§ ОТРЫВОК ТЕКСТА:
• • •

Вторым нюансом, ставившим советскую пропагандистскую машину в неловкое положение, был тот факт, что впервые Первомай был отмечен вовсе не в 1889 году в Париже, а годом ранее и опять же в Америке. Достоверно известно, что еще в декабре 1888 года Сент-Луисский съезд Американской Федерации Труда (АФТ) первым объявил 1 мая 1890 года Днем общенационального выступления за права рабочих. Однако в глазах большевиков Американская Федерация Труда никак не тянула на революционную организацию, а потому в СССР АФТ приклеили ярлык «предателя дела рабочих», а право исторически первым отметить Первомай было незаметно передано Парижскому конгрессу, который, на самом деле, сделал это на полгода позже.
Впрочем, и с самим Парижским конгрессом Интернационала были свои недомолвки. На самом деле французы вовсе не предлагали сделать этот день праздником международной солидарности — как и их американские коллеги, они просто призывали рабочих в этот день выходить на улицы с социальными требованиями, адресованными к властям и работодателям. Но в СССР, как известно, праздник Первомая, при сохранении всех внешних атрибутов и лозунгов, постепенно приобрел диаметрально противоположный смысл. И если раньше выход на митинг свидетельствовал о готовности в любой момент встать на защиту своих прав и свобод, то после 1917 года маевки превратились в сплошные парады лояльности и послушания.
Однако не будем забегать вперед. В Российской империи первый Первомай в его «революционном» понимании случился в Варшаве, где в 1890 году прошла первая стачка с участием 10 тысяч рабочих. Годом позже первая пролетарская маевка состоялась в Петербурге, в ней участвовала небольшая группа рабочих Путиловского завода. В Москве же первое празднование 1 Мая пришлось на 1895 год: оно было устроено в лесу между станциями Вишняки, Кусково и Перово. Тогда на маевку собралось около 300 рабочих из 35 фабрик. Согласно дошедшим до нас воспоминаниям об этом событии, после сходки один из участников развернул спрятанное на груди красное знамя, на котором чернилами была выведена надпись «Да здравствует Первое мая!» После этого якобы раздалось первое в России пролетарское «Ура!»
Начиная с 1897 года маевки в Российской империи носили исключительно политический характер, неизменно сопровождались массовыми демонстрациями, выпуском листовок, последующими арестами зачинщиков. Если в 1895 году Первомай отмечали в 8 населенных пунктах, то в 1899 году – в 16, в 1900-м – в 20, а в 1902 году – уже в 36-ти городах. Вот как вспоминал 1 мая 1896 года самарский рабочий М.Д. Пеньков: «Погода удалась очень хорошая. Собрались мы с багажом на Самарку по Садовому спуску человек около 30-ти, пришлось снять три лодки, поехали мы от берега все порознь, а за железнодорожным мостом съехались все и направились на ту сторону. Преследования как будто не было. По приезде на ту сторону сварили чай и стали закусывать. Во время чая один товарищ читал что-то из Бебеля… Несколько товарищей говорили о значении 1 мая, затем спели «Дубинушку» и еще некоторые песни. Потом, как велось тогда, подвыпили и совсем развеселились».

• • •

Обнови часть текста о Первомае, начиная со слов «Вторым нюансом, ставившим» и заканчивая словами «на полгода позже.»: замени «Сент-Луисский» на «Чикагский», а остальное приведи без изменений.

§ МАТЕРИАЛ:
• • •

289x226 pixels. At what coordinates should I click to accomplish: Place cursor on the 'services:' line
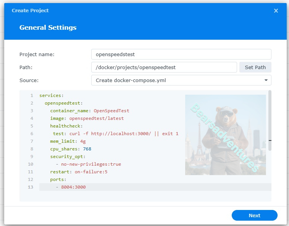pyautogui.click(x=52, y=95)
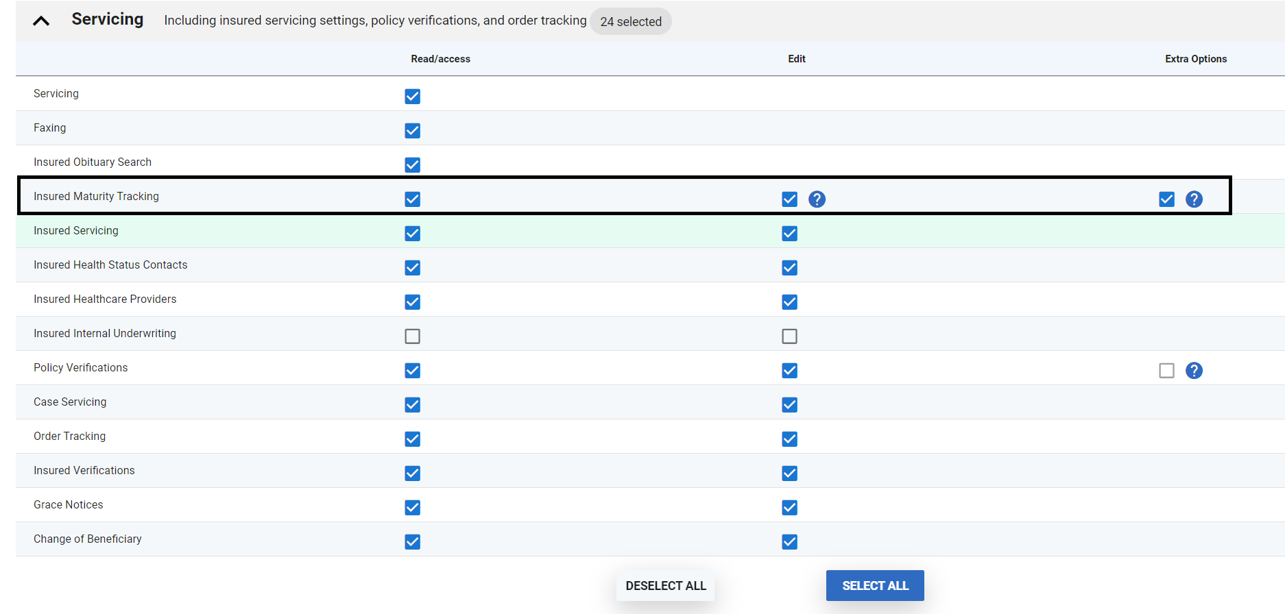The width and height of the screenshot is (1285, 614).
Task: Uncheck Servicing Read/access checkbox
Action: pyautogui.click(x=412, y=97)
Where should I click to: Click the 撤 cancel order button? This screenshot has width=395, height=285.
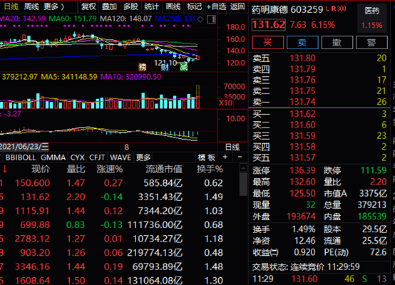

• • •

§ РЕЗУЛЬТАТ:
Вторым нюансом, ставившим советскую пропагандистскую машину в неловкое положение, был тот факт, что впервые Первомай был отмечен вовсе не в 1889 году в Париже, а годом ранее и опять же в Америке. Достоверно известно, что еще в декабре 1888 года Чикагский съезд Американской Федерации Труда (АФТ) первым объявил 1 мая 1890 года Днем общенационального выступления за права рабочих. Однако в глазах большевиков Американская Федерация Труда никак не тянула на революционную организацию, а потому в СССР АФТ приклеили ярлык «предателя дела рабочих», а право исторически первым отметить Первомай было незаметно передано Парижскому конгрессу, который, на самом деле, сделал это на полгода позже.